ULTRACOLOR SPRAY GALV AEROSOL 400G
Flammability | 3 | |
Toxicity | 2 | |
Body Contact | 2 | |
Reactivity | 1 | |
Chronic | 2 | |
SCALE: Min/Nil=0 Low=1 Moderate=2 High=3 Extreme=4 |
The use of a quantity of material in an unventilated or confined space may result in
increased exposure and an irritating atmosphere developing.Before starting consider
control of exposure by mechanical ventilation. Application is by spray atomization from a
hand held aerosol pack. Cold galvanising paint.
Harmful if swallowed.
Possible risk of harm to the unborn child.
Harmful: danger of serious damage to health by prolonged exposure through
inhalation.
Irritating to eyes and skin.
Extremely flammable.
Vapors may cause dizziness or suffocation.

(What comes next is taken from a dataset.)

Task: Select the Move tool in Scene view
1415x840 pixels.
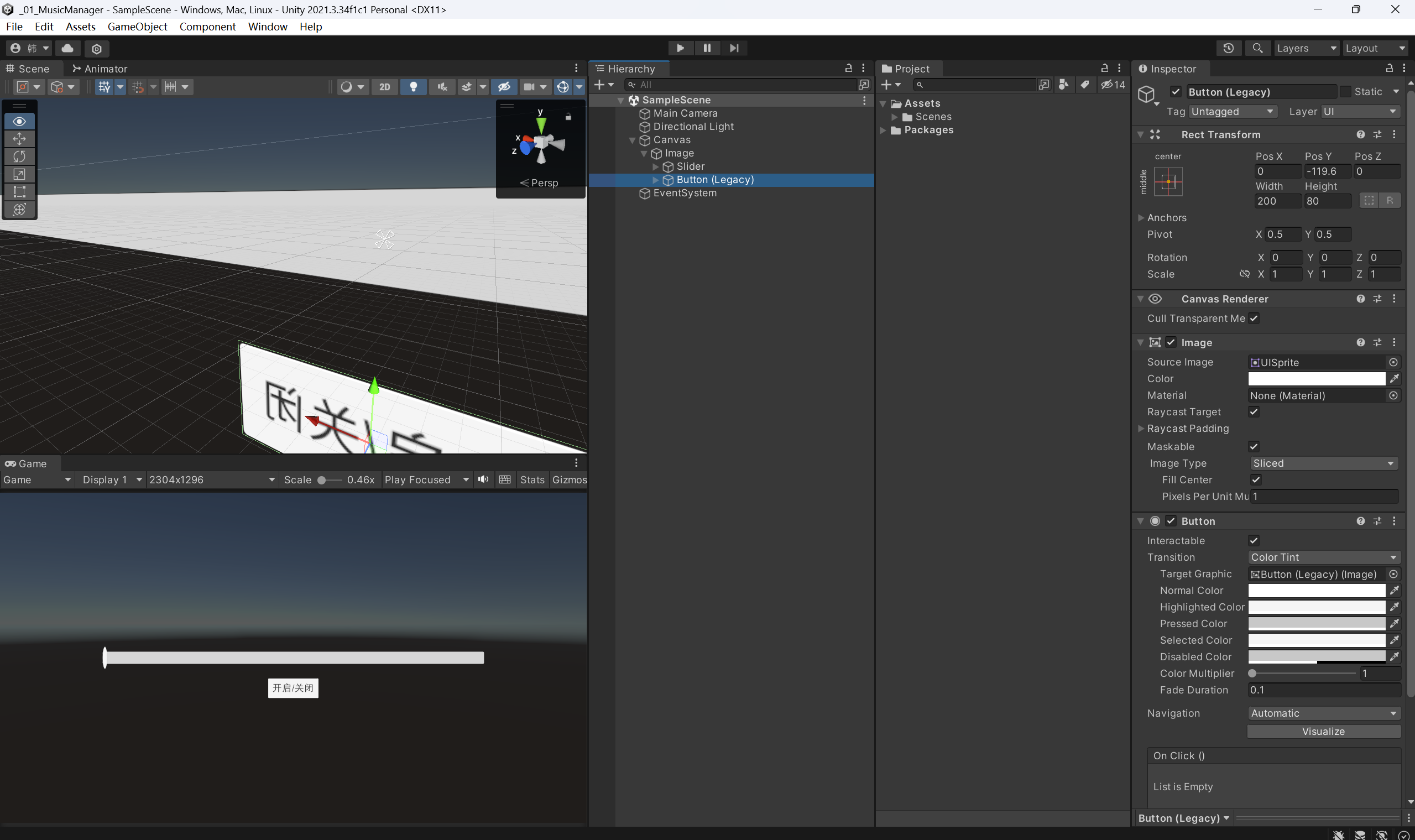Action: point(19,139)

Very toxic to aquatic organisms, may cause long- term adverse effects in the
aquatic environment.
Risk of explosion if heated under confinement.

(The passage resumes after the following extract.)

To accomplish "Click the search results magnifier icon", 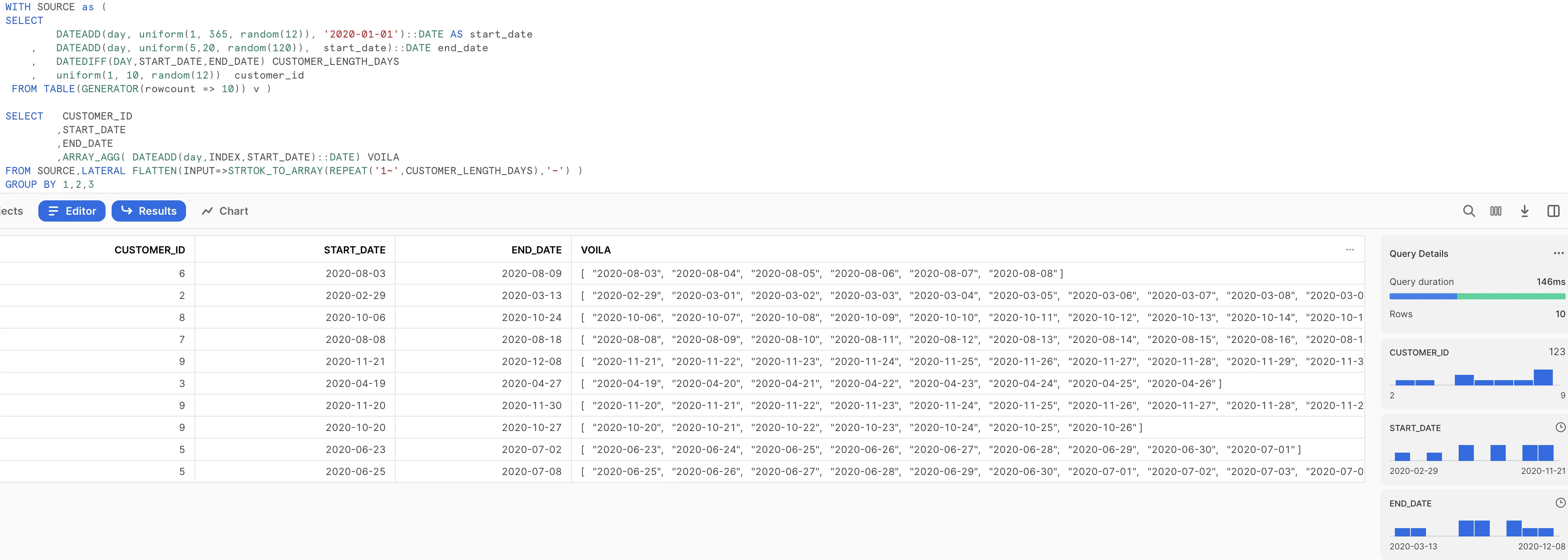I will click(x=1469, y=211).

Not normally a hazard due to physical form of product. Accidental ingestion of the material may be harmful; animal experiments indicate that ingestion of less than 150 gram may be fatal or may produce serious damage to the health of the individual. Swallowing of the liquid may cause aspiration into the lungs with the risk of chemical pneumonitis; serious consequences may result. (ICSC13733). Central nervous system (CNS) depression may include general discomfort, symptoms of giddiness, headache, dizziness, nausea, anaesthetic effects, slowed reaction time, slurred speech and may progress to unconsciousness. Serious poisonings may result in respiratory depression and may be fatal.
This material can cause eye irritation and damage in some persons. The material may produce severe irritation to the eye causing pronounced inflammation. Repeated or prolonged exposure to irritants may produce conjunctivitis.

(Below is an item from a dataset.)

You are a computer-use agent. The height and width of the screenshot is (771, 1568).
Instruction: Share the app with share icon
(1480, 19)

This material can cause inflammation of the skin oncontact in some persons. Skin contact with the material may damage the health of the individual; systemic effects may result following absorption. The material may cause skin irritation after prolonged or repeated exposure and may produce on contact skin redness, swelling, the production of vesicles, scaling and thickening of the skin. Spray mist may produce discomfort. Entry into the blood-stream, through, for example, cuts, abrasions or lesions, may produce systemic injury with harmful effects. Examine the skin prior to the use of the material and ensure that any external damage is suitably protected.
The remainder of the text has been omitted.